Simón Pardo. San José, un hombre corriente

UN HOMBRE DE FE (1 de 2)

San Mateo nos cuenta que, entre los momentos difíciles que hubo de superar san José, hay dos especialmente duros, dramáticos y angustiosos y, en ambos, aparece como un hombre de fe, que se fía plenamente de Dios.

Son semejantes, aunque diferentes. En el primero, la intervención divina le libera y da paz; en el segundo, el mensaje le causa angustia e inquietud.

La primera intervención se da cuando descubre que su esposa, que aún no convive con él, está en estado de buena esperanza con su desconocimiento, siendo así que él es su legítimo esposo.
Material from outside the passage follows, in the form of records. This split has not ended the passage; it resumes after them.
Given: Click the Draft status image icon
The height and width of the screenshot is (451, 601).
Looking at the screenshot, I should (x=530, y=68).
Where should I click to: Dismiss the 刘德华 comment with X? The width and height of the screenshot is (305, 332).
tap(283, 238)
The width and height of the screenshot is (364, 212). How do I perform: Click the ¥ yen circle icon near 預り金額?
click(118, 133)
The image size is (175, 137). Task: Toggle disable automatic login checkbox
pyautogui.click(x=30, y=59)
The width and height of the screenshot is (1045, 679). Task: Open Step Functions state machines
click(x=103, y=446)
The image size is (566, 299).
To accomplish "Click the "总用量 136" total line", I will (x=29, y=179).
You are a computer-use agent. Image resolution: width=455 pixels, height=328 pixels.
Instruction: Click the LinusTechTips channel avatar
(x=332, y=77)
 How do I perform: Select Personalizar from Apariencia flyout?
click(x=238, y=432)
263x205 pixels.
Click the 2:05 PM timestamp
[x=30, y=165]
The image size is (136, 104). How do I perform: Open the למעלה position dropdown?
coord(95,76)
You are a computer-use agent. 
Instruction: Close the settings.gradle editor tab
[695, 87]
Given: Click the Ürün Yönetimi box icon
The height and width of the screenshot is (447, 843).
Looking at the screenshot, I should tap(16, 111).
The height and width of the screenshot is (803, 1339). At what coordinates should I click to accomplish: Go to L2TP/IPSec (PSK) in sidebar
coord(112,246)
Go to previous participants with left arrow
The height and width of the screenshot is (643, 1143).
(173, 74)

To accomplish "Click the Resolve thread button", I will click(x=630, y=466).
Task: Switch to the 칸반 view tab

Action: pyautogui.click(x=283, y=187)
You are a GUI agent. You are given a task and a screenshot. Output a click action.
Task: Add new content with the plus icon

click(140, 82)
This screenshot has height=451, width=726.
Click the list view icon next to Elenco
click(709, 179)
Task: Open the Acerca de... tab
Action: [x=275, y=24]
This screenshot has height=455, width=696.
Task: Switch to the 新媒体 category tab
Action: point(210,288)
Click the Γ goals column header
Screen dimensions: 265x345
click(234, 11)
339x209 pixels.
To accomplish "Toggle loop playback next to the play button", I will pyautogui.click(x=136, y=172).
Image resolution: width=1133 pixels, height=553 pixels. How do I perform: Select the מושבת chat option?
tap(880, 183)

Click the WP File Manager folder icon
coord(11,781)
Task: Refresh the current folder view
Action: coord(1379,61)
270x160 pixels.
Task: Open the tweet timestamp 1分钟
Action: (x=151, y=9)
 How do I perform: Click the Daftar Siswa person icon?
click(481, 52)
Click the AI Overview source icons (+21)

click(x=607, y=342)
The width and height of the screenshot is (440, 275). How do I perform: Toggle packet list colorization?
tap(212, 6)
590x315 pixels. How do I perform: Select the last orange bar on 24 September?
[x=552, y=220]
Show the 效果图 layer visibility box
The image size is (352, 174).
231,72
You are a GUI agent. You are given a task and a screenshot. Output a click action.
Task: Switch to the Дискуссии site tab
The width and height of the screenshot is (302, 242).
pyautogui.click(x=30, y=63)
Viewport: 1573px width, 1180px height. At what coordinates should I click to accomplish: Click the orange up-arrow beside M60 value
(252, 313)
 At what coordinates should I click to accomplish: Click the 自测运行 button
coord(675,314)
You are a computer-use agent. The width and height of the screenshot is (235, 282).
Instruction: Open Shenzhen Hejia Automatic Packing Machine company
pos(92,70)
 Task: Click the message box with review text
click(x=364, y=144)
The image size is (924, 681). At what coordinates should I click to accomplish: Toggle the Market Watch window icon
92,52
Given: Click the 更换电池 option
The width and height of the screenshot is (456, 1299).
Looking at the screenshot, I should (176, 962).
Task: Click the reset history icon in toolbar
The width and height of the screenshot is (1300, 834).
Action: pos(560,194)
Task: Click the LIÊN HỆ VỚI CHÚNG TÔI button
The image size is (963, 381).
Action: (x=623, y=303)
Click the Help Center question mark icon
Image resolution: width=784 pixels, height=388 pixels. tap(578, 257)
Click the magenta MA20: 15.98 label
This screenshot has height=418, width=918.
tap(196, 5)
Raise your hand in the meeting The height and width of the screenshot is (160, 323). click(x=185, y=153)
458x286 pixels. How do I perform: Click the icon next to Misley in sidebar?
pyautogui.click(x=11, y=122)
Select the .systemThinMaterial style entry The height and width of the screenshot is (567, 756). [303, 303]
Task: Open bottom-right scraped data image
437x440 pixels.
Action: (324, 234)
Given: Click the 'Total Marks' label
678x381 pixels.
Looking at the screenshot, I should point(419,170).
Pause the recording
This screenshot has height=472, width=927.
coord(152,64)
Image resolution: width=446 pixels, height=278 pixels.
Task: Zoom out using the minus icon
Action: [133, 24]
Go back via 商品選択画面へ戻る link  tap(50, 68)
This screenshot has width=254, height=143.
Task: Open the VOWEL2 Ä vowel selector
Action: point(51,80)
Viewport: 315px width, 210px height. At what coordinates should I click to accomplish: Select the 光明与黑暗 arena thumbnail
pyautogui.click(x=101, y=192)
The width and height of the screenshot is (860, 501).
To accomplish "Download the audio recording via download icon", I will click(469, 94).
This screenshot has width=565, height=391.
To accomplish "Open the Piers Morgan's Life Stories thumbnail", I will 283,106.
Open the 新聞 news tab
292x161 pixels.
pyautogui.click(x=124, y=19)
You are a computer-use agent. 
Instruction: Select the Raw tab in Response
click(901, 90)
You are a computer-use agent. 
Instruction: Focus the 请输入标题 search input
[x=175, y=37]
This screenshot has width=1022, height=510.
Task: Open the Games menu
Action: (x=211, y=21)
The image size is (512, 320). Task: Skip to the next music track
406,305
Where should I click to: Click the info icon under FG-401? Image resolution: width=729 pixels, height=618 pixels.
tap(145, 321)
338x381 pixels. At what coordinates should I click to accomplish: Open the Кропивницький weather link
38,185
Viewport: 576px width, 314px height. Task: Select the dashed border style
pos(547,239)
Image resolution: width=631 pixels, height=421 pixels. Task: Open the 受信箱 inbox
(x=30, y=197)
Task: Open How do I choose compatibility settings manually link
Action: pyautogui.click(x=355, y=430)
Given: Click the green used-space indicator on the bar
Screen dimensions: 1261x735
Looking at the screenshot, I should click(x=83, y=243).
Su sorpresa fue tan grande y su dolor tan intenso que pensó abandonarla, pues, si la denunciaba, muy probablemente terminaría siendo lapidada. Fue entonces cuando, estando él considerando estas cosas, he aquí que un ángel del Señor se le apareció en sueños y le dijo: José, hijo de David, no temas recibir a María, tu esposa, pues lo que en ella ha sido concebido es obra del Espíritu Santo.

San José no necesitó ninguna otra aclaración, se fía de Dios; no pregunta, no se interesa en el modo como ha podido realizarse aquello, pero sí actúa, no dice una palabra, pero acepta el mensaje de Dios y recibe en su casa a la que hasta ese momento era solamente su esposa.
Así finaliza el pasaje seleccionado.